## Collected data
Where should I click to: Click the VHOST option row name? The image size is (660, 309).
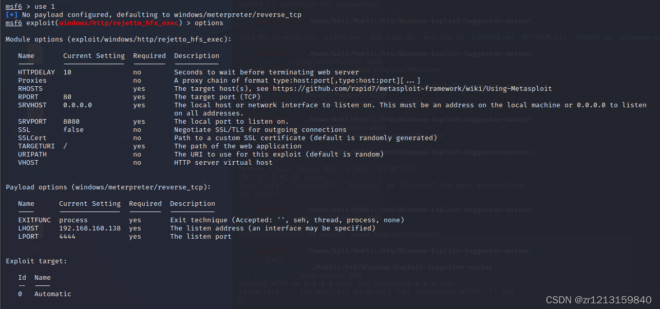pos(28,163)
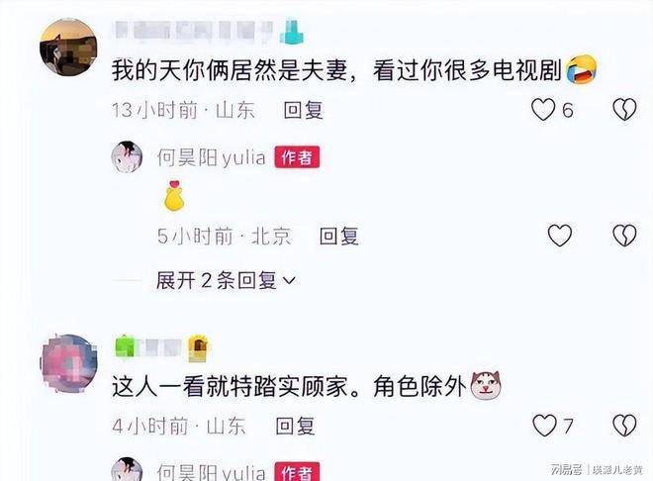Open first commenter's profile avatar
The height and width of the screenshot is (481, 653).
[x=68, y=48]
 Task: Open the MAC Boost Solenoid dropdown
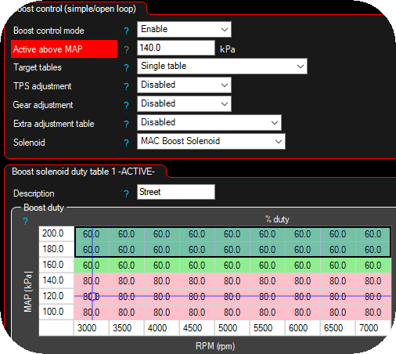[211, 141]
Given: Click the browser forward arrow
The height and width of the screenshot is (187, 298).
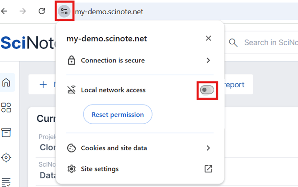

## Task objective
With the images left out, set down every entry exactly.

## Task response
Where should I click to: Click the VHOST option row name? The image size is (660, 309).
pos(28,163)
Open first commenter's profile avatar
The height and width of the screenshot is (481, 653).
[x=68, y=48]
 Task: Open the MAC Boost Solenoid dropdown
[211, 141]
Given: Click the browser forward arrow
The height and width of the screenshot is (187, 298).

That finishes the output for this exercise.